Apricot, coconut and sunflower seed bites



This recipe has been given the giant thumbs up from my daughter who tends (against my advice I might add) to stuff the whole thing into her mouth in one go. You can’t get more of an accolade than that, surely? They may not look as luxurious as a chocolate brownie and I’ve been racking my brain tying to find a way to make the word ‘seed’ sound more sumptuous, but as an afternoon snack for a little one they are pretty much perfect. And I have to mention that my husband is partial to them too!

It is a great ‘chuck it all in and it’s done’ kind of recipe. You can easily add to or alter it to suit your taste, as long as the ratio of sticky fruit to dry ingredients remains about the same.

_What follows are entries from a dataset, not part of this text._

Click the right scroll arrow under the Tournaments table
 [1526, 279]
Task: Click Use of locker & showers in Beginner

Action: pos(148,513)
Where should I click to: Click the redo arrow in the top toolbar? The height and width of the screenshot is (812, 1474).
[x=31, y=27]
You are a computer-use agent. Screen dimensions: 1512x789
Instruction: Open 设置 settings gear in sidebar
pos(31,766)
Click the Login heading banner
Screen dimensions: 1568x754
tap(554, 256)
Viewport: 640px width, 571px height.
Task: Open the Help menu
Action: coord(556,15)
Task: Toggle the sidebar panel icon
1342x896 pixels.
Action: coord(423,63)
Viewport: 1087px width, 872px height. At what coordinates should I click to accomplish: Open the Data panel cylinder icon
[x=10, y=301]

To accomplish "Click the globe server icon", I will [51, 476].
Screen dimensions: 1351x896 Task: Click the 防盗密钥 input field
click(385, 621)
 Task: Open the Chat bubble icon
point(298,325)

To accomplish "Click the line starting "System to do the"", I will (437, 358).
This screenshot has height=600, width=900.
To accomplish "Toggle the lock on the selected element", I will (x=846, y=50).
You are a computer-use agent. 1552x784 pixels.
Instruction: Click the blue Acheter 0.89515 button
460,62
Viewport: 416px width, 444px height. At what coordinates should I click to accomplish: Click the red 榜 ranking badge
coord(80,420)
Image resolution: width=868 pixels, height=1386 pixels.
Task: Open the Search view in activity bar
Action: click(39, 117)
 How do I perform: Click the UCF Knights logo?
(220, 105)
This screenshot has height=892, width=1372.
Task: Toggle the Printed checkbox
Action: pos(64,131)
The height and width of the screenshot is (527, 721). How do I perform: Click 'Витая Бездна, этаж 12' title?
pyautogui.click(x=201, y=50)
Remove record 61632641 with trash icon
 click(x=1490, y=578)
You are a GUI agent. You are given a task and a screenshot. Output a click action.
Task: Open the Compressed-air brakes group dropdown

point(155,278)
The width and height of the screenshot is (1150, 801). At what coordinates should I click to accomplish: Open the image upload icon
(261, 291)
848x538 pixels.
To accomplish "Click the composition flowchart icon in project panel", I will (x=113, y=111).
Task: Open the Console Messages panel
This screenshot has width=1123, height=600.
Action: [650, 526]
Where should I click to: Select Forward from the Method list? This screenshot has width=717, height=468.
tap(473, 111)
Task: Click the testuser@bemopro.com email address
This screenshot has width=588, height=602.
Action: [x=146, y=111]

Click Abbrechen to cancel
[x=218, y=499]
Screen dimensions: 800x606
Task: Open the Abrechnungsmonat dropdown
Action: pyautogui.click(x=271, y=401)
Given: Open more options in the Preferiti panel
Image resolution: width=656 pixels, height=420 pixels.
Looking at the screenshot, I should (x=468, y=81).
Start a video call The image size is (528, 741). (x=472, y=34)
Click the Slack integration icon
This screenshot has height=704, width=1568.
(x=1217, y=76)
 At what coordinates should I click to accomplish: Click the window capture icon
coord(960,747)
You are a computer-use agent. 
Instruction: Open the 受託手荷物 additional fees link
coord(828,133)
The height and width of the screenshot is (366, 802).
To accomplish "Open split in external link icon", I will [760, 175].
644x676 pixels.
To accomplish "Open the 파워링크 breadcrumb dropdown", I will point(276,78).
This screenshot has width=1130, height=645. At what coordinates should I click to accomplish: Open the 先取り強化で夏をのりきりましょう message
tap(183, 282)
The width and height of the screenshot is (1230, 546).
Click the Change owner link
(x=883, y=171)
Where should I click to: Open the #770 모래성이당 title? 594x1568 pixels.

There is a great deal of nutritional value in each of the ingredients but I’m not going to list them all here. Suffice to say, if you’re giving your child a couple of these a week you’re probably ticking a few of the dietary requirement boxes!

I’m not keen on having a tray taking up space in my fridge so I roll my mix up in cling film like a sausage and take slices off it like little biscuits. But if you prefer you can press the mix into a tray and slice it into bars. It’s up to you! If you line your tray with cling film it makes it easier to take the bars out.

NB: It’s best to use undyed dried apricots if you can as the dyed version contains sulphur dioxide as a preservative which is better avoided where possible. The undyed  versions are unfortunately quite expensive but making these yourself still works out cheaper than buying most child friendly snacks.


100g rolled oats

250g dried apricots

50g dessicated coconut

30g sunflower seeds


If you’re using undyed apricots which are a bit tougher in texture, steep the apricots in hot water for about 10 mins, drain and keep some of the water aside.

While the apricots are steeping toast the rolled oats in a dry frying pan for about 5 minutes, until slightly golden.

Blitz the oats in a food processor until they are quite fine in texture

Blitz the sunflower seeds but keep some texture, they don’t need to become powdery.

Put the oats, sunflower seeds and coconut in a large bowl.

Blitz the apricots  until they are as smooth as you can make them and add some of the steeping water – probably about 2/3 tablespoons.

Add the apricots to the dry ingredients, mix thoroughly and either spread into  rectangular tin or roll in cling film so you can slice the biscuits off as you require.